RECORDS SHOWN:
⟨

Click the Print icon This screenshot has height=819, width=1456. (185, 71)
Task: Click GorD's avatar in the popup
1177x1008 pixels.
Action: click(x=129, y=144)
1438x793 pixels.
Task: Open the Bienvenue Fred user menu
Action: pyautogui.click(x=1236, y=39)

⟩

WORK TO COMPLETE: Show, in full, each line of the entries above that contains the string "Task".

FULL ANSWER:
Task: Click GorD's avatar in the popup
Task: Open the Bienvenue Fred user menu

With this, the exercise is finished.